• _DATASET_:

———

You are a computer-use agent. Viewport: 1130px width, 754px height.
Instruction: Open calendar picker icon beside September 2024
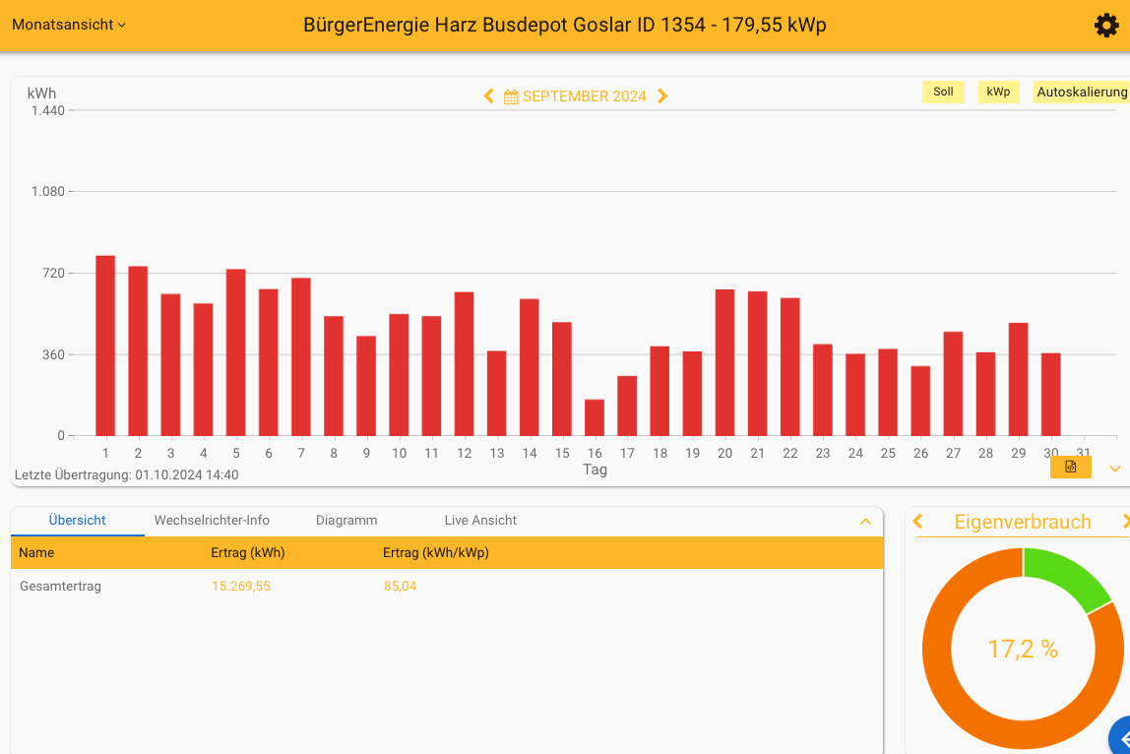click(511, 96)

———

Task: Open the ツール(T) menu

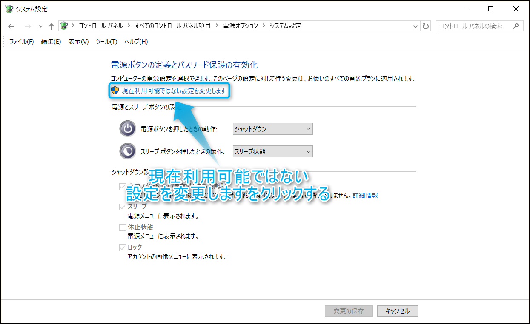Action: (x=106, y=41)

———

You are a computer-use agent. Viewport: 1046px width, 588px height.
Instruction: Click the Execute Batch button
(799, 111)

———

• _PROBLEM TO WORK ON_: Count the lines of the entries above in which the string "width" appears. Supply the number only.

• _TASK SOLUTION_: 2